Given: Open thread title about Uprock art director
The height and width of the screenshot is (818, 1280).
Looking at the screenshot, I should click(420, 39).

==

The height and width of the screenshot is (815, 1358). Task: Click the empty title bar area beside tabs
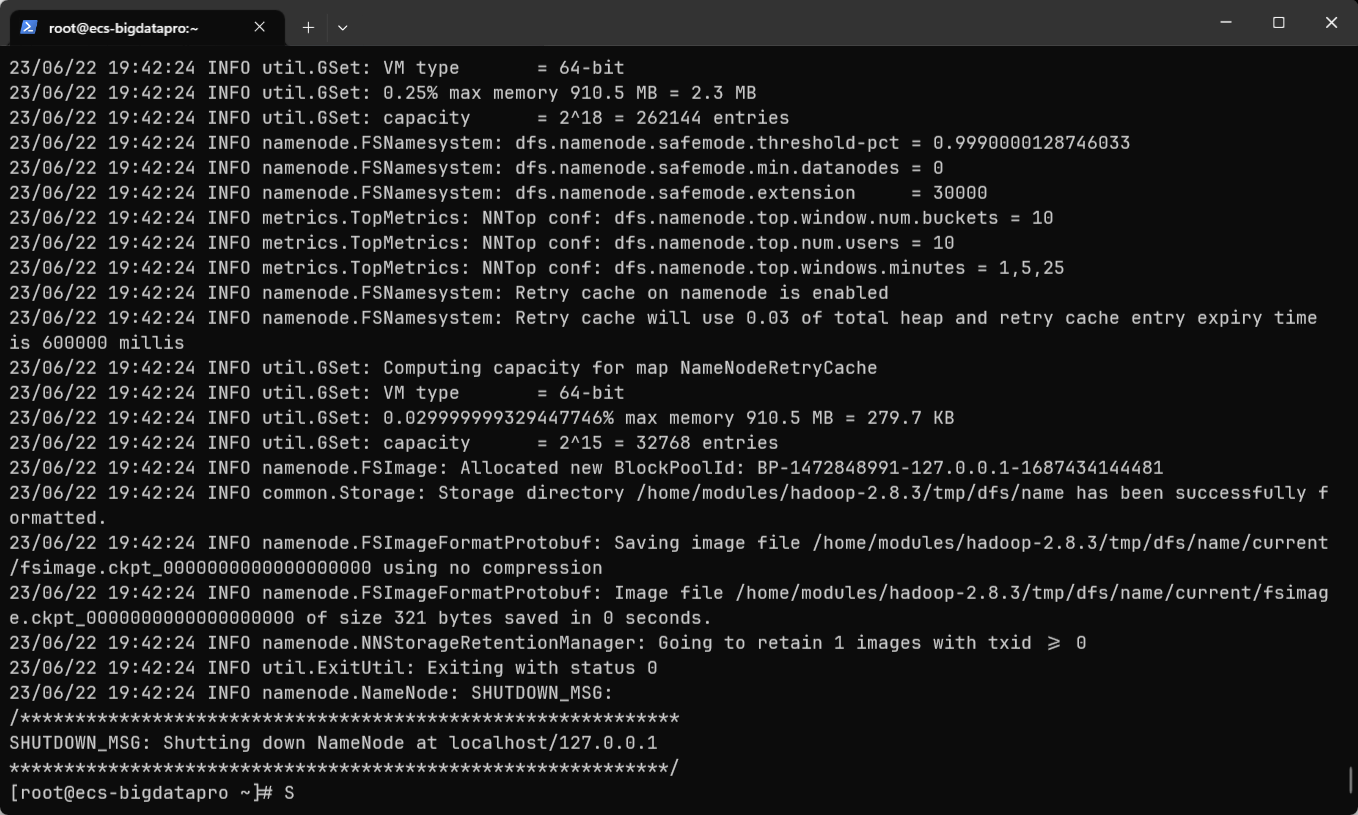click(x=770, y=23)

...

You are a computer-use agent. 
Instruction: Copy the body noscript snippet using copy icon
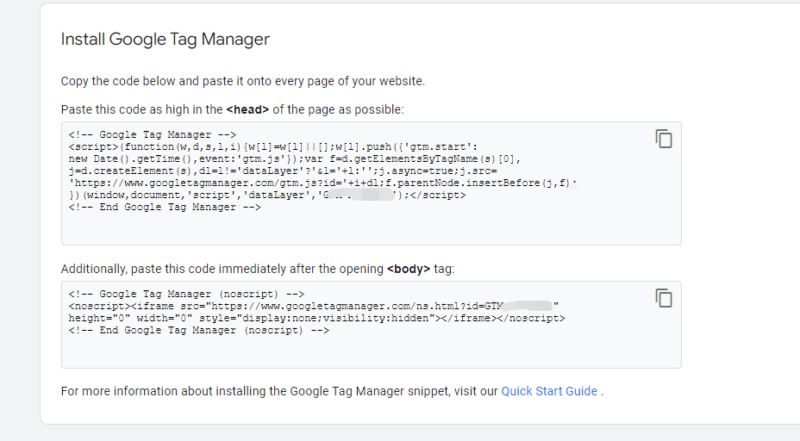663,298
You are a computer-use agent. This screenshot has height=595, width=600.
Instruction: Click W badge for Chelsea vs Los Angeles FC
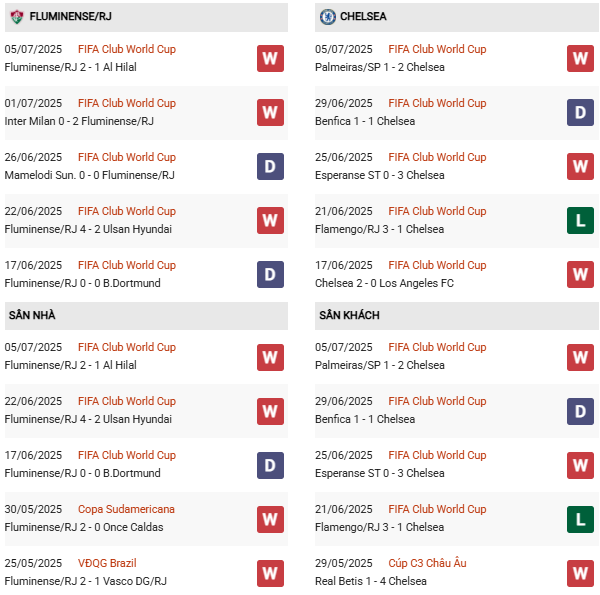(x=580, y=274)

- Task goal:
For every line of the records with the string "computer", add one to a tally; give the final tally alone.

- Worked solution:
2